A stroll through Shuhada Street is a stark reminder of the conflict. Before the second Palestinian uprising in the early 2000s, its bustling market was the trademark of the Old City of Hebron. Since then, all shops are shut due to security limitations imposed by Israel. Palestinians are allowed to use a stretch of the road on a separate sidewalk, while its middle section cuts through the Jewish enclave, home to, according to conflicting estimates, 500 to 850 settlers, whose presence is deemed illegal by international law but who intend to stay despite the fact their presence is an obstacle to peace. This is, after all, where tradition has it that patriarchs, including Abraham, are buried.

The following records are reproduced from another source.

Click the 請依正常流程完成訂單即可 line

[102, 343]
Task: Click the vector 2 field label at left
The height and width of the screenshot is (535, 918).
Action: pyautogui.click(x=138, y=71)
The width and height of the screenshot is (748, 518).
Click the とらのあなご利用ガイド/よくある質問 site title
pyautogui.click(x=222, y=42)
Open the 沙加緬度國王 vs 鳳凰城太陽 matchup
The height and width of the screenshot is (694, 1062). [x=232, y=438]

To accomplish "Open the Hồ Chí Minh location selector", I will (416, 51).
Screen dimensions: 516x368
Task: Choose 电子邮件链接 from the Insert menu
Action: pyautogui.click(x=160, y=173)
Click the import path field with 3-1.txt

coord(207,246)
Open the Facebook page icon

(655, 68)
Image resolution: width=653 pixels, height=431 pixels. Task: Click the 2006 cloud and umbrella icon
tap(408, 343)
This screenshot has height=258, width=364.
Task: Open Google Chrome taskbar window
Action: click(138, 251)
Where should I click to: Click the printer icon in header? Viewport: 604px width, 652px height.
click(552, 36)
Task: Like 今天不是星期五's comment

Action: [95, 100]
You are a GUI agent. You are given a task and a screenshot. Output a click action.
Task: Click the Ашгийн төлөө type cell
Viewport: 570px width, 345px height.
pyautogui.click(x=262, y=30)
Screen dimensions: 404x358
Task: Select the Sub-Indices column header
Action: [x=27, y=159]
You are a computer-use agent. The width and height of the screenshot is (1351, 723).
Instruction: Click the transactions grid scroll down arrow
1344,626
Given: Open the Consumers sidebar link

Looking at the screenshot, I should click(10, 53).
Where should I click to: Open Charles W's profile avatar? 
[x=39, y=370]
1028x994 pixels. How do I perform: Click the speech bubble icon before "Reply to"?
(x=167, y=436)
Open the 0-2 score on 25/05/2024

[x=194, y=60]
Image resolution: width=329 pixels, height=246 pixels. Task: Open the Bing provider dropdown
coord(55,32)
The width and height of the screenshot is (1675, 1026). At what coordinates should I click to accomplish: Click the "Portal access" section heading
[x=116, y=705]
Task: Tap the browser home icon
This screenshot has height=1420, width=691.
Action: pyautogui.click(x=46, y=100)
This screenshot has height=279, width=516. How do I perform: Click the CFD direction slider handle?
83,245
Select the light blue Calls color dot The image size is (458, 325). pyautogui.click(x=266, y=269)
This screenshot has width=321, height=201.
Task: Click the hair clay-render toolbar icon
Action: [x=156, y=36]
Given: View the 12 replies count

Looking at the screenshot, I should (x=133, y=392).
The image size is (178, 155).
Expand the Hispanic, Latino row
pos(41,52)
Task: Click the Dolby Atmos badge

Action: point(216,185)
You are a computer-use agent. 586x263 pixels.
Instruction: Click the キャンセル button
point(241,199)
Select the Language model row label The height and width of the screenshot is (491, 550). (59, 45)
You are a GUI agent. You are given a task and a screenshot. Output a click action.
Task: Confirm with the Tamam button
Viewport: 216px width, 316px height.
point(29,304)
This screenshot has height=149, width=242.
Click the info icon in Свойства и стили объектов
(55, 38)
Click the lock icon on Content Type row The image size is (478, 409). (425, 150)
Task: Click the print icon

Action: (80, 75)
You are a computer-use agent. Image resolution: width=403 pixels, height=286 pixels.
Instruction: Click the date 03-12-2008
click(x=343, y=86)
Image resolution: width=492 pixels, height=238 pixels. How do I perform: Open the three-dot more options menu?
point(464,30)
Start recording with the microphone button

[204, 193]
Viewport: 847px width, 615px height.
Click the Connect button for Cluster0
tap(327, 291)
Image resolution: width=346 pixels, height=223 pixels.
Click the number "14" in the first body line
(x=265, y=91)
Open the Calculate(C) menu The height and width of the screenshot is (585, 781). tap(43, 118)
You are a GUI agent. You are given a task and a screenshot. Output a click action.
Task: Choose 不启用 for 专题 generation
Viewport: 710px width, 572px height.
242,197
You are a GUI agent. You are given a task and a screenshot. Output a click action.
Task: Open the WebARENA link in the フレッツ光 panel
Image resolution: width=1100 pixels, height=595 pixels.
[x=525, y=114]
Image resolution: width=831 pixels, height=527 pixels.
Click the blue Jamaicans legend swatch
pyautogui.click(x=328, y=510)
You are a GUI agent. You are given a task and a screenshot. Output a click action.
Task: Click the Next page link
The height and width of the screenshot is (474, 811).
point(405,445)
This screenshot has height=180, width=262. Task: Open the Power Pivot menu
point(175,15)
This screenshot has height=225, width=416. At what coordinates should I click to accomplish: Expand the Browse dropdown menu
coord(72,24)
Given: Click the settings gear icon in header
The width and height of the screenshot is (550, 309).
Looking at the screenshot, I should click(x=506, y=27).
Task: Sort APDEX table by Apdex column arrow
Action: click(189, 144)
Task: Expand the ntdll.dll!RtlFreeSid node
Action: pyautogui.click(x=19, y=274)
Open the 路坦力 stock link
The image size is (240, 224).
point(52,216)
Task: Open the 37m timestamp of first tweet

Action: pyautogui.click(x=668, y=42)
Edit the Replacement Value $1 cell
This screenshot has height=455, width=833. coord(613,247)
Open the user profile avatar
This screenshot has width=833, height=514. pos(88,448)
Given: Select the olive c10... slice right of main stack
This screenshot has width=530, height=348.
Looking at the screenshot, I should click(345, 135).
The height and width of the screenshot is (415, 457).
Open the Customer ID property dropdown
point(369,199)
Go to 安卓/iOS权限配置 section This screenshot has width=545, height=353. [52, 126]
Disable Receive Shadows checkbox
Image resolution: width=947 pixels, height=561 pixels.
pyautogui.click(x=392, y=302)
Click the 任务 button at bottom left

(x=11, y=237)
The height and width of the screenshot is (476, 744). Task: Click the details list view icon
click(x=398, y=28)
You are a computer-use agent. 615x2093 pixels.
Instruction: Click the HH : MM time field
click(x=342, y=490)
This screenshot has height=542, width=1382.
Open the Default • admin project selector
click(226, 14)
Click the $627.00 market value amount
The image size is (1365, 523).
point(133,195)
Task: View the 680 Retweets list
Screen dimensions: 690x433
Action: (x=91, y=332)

“It is a tremendous privilege for us to live in Hebron, which is the first Jewish city in history and the second holiest place after Jerusalem. And it’s a mission, because if we were not here, perhaps Jews would lose access to the Tomb of the Patriarchs,” said David Wilder, a spokesman for the Jewish community of Hebron. “Anybody should be able to live here, but if the Arabs try to kill us, then security measures are legitimate,” he said, explaining the reason for the pistol holstered around his waist.
Outside his office, armed Israeli soldiers man rooftop observation posts, watching over the neighborhoods of Avraham Avinu, Beit Hadassa, Beit Romano and Tel Romeida, among the hotspots of H2 patrolled daily by the observers of the Temporary International Presence in Hebron. The outfit, known as TIPH, was set up in 1997 by six governments -- Norway, Italy, Denmark, Sweden, Switzerland and Turkey -- after Baruch Goldstein, a Jewish settler, gunned down 29 people inside the Ibrahimi Mosque. TIPH’s mandate is to report violations of the Protocol and assist efforts to bring about normalization in the city.
“Unfortunately, we are very far from this goal, given the hostility and the lack of a dialogue between the two communities,” said Oddvar Midtkandal, the Norwegian retired general who heads the 67-strong mission.
Violence, though, hasn’t killed anybody in Hebron lately. “In recent years we haven’t seen bloodshed. Violence is mostly confined to verbal harassment, rock and firebomb-throwing incidents involving Jews, Palestinians and the Israeli army,” Midtkandal said. The figures aren’t available. The TIPH officers know these, but hold them as confidential information and disclose them only to the six TIPH governments, and to Israeli and Palestinian authorities.
While violence has gone down, tension remains palpable in and around the Old City. On Saturday afternoon, as Palestinian headed to the polling stations, dozens of Jewish settlers took their weekly stroll in the market area, accompanied by a security detail of an equal number of armed troops clearing their way.
It was yet another reminder of a torn city, where freedom of movement is strictly limited by checkpoints, concrete blocks and gates dotting the city. According to TIPH observers, some 144 of those choke points harass the daily lives of both Jews and Palestinians in Hebron. Saturday’s vote, sadly, did nothing to move the peace process toward a day when those obstacles may be gone.